___ STUDY TEXT ___
Catherine has spent her professional lifetime preserving the histories of others. As an archivist, she gathers the ephemera of people’s lives, bringing order to the sometimes mysterious, sometimes disordered narratives that define the past.
At the very end of her career, and heading into retirement, Catherine must face the seeming dross of her own life experiences, making meaning from a patchwork of memories, documents and conversations.
What she discovers, as the protagonist of Dora Dueck’s terrific novel, All That Belongs, is that the past is far more complicated and tragic — and far more beautiful — than she might have ever imagined.
Dueck, an award-winning writer from Winnipeg, Man., is a skilled creator of memorable and complex characters, and Catherine is no exception. As the narrator of All That Belongs, Catherine is drawn sympathetically. An older woman settling uncomfortably into retirement, she is married to Jim, a man both enduring and irritating, who has been called out of recent retirement himself to teach music.
Faced with questions about how to thrive without a work identity, Catherine must reckon with the challenges of caring for an elderly mother and with the unexamined grief her life has wrought, including the absence of any children or grandchildren to populate her retirement.
The initiating incident in All that Belongs is Catherine’s memory of a family dinner when she and her brother, Darrell, are young, and a traveling salesman visits her home, intent on selling a series of books: biographies and educational material that would arrive each month. Catherine’s Uncle Must, a bachelor who lives on the property and farms with Catherine’s father, purchases the series for the kids. This snippet of memory includes a conversation over dinner about the uncle’s oddities: his rigid religiosity, his shyness and piety.
This recollection — of Uncle Must and the salesman and a confrontation over the dinner table — begins a cascade of memories Catherine must contend with, about her strange uncle, her brother’s death and what it means to accept a past she can only partially know or understand.
___ SUPPLIED RECORDS ___
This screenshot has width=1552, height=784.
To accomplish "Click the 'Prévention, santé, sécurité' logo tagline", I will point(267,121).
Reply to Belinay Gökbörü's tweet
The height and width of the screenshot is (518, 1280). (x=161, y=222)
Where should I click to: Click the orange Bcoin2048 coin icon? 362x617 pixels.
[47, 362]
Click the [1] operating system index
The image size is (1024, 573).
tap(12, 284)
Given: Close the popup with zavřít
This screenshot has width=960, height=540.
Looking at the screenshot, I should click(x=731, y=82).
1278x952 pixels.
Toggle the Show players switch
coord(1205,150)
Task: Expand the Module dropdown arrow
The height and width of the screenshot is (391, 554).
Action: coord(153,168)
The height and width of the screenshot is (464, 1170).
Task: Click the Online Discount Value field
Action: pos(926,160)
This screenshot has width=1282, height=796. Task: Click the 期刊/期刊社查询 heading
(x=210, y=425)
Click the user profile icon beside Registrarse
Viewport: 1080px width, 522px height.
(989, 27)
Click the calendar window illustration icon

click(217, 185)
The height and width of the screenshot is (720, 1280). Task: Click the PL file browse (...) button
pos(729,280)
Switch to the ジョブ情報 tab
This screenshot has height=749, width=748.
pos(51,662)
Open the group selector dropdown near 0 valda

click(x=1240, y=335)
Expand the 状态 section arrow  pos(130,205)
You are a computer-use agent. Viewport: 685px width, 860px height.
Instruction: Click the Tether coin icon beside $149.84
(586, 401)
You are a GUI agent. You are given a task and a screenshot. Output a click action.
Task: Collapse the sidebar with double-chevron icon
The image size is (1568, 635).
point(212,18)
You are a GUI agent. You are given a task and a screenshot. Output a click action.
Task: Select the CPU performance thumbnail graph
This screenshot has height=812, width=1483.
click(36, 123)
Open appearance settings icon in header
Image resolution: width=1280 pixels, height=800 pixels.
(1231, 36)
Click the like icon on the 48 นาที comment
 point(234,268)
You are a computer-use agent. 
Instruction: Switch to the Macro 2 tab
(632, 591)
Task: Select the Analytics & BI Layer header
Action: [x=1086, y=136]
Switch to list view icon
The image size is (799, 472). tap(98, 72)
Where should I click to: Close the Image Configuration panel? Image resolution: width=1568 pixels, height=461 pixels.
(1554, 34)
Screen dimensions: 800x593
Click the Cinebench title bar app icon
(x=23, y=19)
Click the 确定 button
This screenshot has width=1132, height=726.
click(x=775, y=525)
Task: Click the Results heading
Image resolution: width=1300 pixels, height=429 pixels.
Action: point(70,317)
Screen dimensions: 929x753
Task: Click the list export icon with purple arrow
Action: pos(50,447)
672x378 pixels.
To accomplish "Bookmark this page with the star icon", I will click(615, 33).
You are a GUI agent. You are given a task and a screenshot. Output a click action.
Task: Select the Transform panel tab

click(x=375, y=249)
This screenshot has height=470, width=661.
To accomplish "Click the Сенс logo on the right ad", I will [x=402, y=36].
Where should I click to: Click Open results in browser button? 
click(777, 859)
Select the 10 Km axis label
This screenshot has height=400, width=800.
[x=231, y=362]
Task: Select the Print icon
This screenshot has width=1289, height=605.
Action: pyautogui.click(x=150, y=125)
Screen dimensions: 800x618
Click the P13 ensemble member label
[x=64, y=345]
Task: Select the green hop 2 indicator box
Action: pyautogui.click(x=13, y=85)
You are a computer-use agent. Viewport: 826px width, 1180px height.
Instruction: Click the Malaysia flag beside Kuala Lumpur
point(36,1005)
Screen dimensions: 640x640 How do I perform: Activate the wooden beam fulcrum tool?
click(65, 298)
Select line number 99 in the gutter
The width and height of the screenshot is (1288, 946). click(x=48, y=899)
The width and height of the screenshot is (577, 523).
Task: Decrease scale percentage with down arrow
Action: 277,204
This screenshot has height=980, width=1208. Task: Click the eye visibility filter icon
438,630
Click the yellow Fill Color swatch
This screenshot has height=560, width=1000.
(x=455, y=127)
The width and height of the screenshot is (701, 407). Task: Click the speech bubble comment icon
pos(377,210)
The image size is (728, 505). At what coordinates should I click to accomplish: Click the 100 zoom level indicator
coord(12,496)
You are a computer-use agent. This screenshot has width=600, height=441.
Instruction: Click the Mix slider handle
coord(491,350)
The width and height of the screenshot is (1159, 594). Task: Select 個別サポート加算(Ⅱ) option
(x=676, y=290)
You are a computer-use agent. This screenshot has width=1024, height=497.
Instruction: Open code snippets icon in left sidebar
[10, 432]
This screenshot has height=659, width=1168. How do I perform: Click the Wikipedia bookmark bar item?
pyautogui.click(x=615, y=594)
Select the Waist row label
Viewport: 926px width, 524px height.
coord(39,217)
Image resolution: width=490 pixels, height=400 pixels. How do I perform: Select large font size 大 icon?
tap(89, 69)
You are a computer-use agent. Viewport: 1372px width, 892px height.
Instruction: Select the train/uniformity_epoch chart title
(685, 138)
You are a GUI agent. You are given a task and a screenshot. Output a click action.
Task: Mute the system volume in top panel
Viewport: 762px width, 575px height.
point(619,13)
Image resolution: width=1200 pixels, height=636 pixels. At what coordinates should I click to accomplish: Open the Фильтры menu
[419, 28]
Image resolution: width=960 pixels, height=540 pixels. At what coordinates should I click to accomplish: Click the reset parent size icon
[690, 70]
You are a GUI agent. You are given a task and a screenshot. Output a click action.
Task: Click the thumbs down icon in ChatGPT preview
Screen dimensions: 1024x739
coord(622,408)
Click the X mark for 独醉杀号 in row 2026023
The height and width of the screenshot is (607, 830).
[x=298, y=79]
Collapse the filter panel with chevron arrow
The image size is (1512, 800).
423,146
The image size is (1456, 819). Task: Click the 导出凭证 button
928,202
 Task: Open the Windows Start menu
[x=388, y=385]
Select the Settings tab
___
**STUDY QUESTIONS**.
[1] Reproduce the review between "At the very" and "to teach music.", inclusive.
[2] Decide whether each statement agrees with the review, answering yes or no and quoting the words that settle it: (a) Jim was called out of retirement to teach music. (b) Catherine's father bought the book series for the children. (c) Dora Dueck is a writer from Winnipeg.

**ANSWERS TO EACH TASK**.
[1]
At the very end of her career, and heading into retirement, Catherine must face the seeming dross of her own life experiences, making meaning from a patchwork of memories, documents and conversations.
What she discovers, as the protagonist of Dora Dueck’s terrific novel, All That Belongs, is that the past is far more complicated and tragic — and far more beautiful — than she might have ever imagined.
Dueck, an award-winning writer from Winnipeg, Man., is a skilled creator of memorable and complex characters, and Catherine is no exception. As the narrator of All That Belongs, Catherine is drawn sympathetically. An older woman settling uncomfortably into retirement, she is married to Jim, a man both enduring and irritating, who has been called out of recent retirement himself to teach music.

[2]
(a) Yes: "who has been called out of recent retirement himself to teach music"
(b) No: "Catherine’s Uncle Must, a bachelor who lives on the property and farms with Catherine’s father, purchases the series for the kids"
(c) Yes: "Dueck, an award-winning writer from Winnipeg, Man."